In addition to country sanctions, list sanctions prohibit U.S. persons from dealing with individuals, entities and organizations that have been designated by the U.S. Government due to specific conduct or action. These parties are identified on the SDN List. The SDN List includes persons or entities designated under the following programs
· Counter Terrorism Sanctions
· Cyber-Related Sanctions;
· Transnational Criminal Organizations;
· Counter Narcotics Trafficking;
· Non-proliferation Sanctions
· Foreign Interference in a United States Election Sanctions;
· Magnitsky/ Global Magnitsky Sanctions;
· Hostages and Wrongfully Detained U.S. Nationals Sanctions; and
· Rough Diamonds Trade Controls.
U.S. persons may not have any dealings whatsoever with parties designated on the SDN List unless specifically authorized by OFAC via a License or other authorization. See § 3.6. The SDN List is updated often, and is available on OFAC’s website www.ustreas.gov/ofac.
As explained above, there are different types of sanctions programs with varying breadth and scope. Some U.S. economic sanctions programs prohibit U.S. persons from engaging in almost all business transactions with or in a sanctioned country, and other programs prohibit only specified transactions or dealings with certain individuals. For comprehensively sanctioned countries and any designated person or entity, U.S. law prohibits Direct and Indirect Dealings.
· No Direct Dealings
o U.S. persons are prohibited from transacting in any way with sanctions targets, both sanctioned countries and SDNs. This includes the provision, directly or indirectly, of goods, services, or any benefit to the target at any point. U.S. law generally prohibits direct and indirect imports from the targeted countries.
· No Indirect Dealings
o Facilitation: U.S. law generally prohibits U.S. persons from “approving or facilitating” dealings with sanctioned countries or parties by non-U.S. persons. For example, a U.S. person facilitates dealings with a sanctioned country by referring prohibited business to a non-U.S. entity. This prohibition generally prevents approval, financing, or other support of such transactions, including any technical or operational support from a U.S. company.
o Evasion: U.S. law generally prohibits transactions that evade or have the purpose or effect of evading other OFAC prohibitions. For example, if U.S. sanctions prohibit Capturiant from undertaking a transaction, Capturiant must not help the customer find an alternative way to complete the transaction.
In addition to list-based and comprehensive sanctions, the U.S. maintains a third primary sanction as to Russia and Belarus. These are often referred to as sectoral sanctions. OFAC designates entities to the Sectoral Sanctions Identification (“SSI”) List under one or more of four Directives restricting certain kinds of actions by U.S. persons with entities on the SSI list; not all transactions with entities on the SSI List are prohibited.

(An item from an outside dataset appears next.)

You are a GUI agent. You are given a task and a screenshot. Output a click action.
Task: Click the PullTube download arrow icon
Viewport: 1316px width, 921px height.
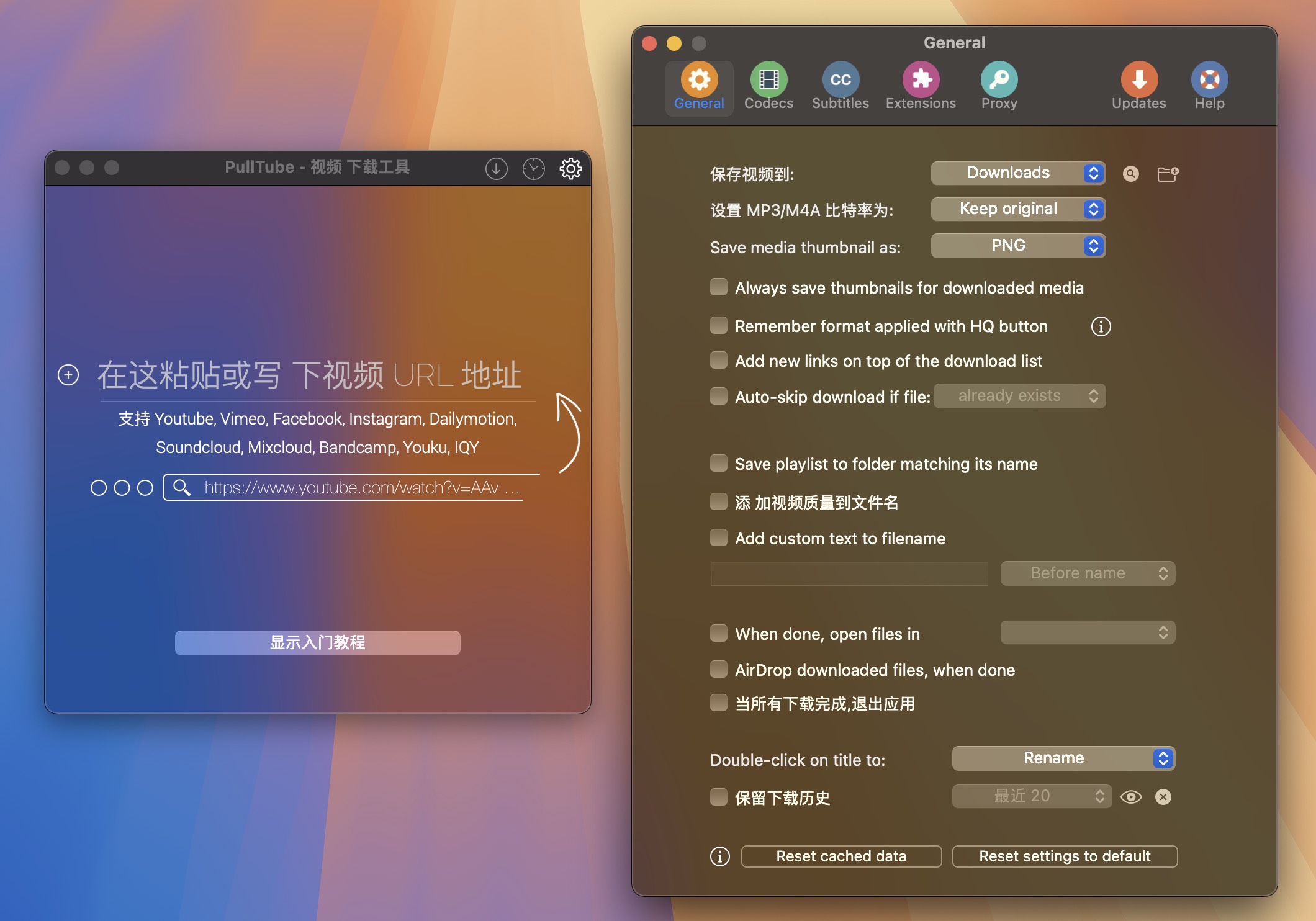[497, 168]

Any transactions in Russia, Belarus or Russian or Belarusian owned or controlled entities must be screened against the SSI List in addition to the SDN List and the results provided to Legal and Compliance.
Executive Order 13662
Directive 1 prohibits U.S. persons from transacting in, providing financing for, and other dealings in new debt of longer than 14 days maturity or new equity of persons in the Russian financial sector.
Directive 2 prohibits U.S. persons from transacting in, providing financing for, or otherwise dealing in new debt of longer than 60 days maturity of persons in the Russian energy sector.

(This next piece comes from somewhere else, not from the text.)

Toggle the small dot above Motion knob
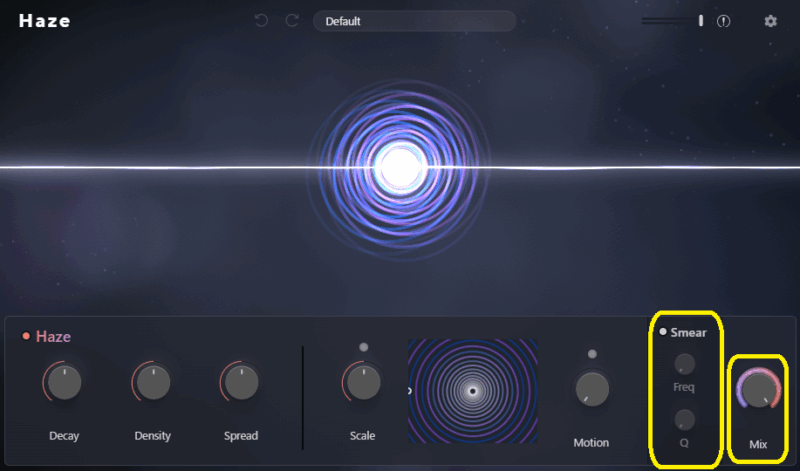The width and height of the screenshot is (800, 471). coord(592,353)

Directive 3 prohibits U.S. persons from transacting in, providing financing for, or otherwise dealing in new debt of longer than 30 days maturity of persons in the Russian defense and related materiel sector determined to be subject to this Directive.
Directive 4 prohibits U.S. persons from providing, exporting, or re-exporting, directly or indirectly, goods, services (except for financial services), or technology in support of exploration or production for deep-water, Arctic offshore, or shale projects that have the potential to produce oil:
· in the Russian Federation, or in maritime area claimed by the Russian Federation and extending from its territory, and that involve any person determined to be subject to this Directive, its property, or its interests in property; or
· in any location, are initiated on or after January 29, 2018, and in which any person determined to be subject to this Directive or any earlier version thereof, their property, or their interests in property has (a) a 33 percent or greater ownership interest, or (b) ownership of a majority of the voting interests.
An account receivable from a party on the SSI List is considered “financing” and an extension of debt. Money owed by an SSI List party on the account receivable must be collected in strict accordance with payment periods defined in Directive 1-3 above. Failure to collect payment of the account receivable within the required payment period would result in a violation of Sectoral Sanctions.
Executive Order 14024
Directive 1A prohibits U.S. financial institutions from participating in the primary and secondary market of ruble and non-ruble denominated bonds issued by the Central Bank of Russia, National Wealth Fund of Russia, or the Ministry of Finance of Russia issued after March 1.
Directive 2 prohibits U.S. financial institutions from opening or maintaining of correspondent and payable through accounts and processing transactions for certain foreign financial institutions.
Directive 3 prohibits U.S. persons from transacting in, providing financing for, and other dealings in new debt of longer than 14 days maturity or new equity for certain entities.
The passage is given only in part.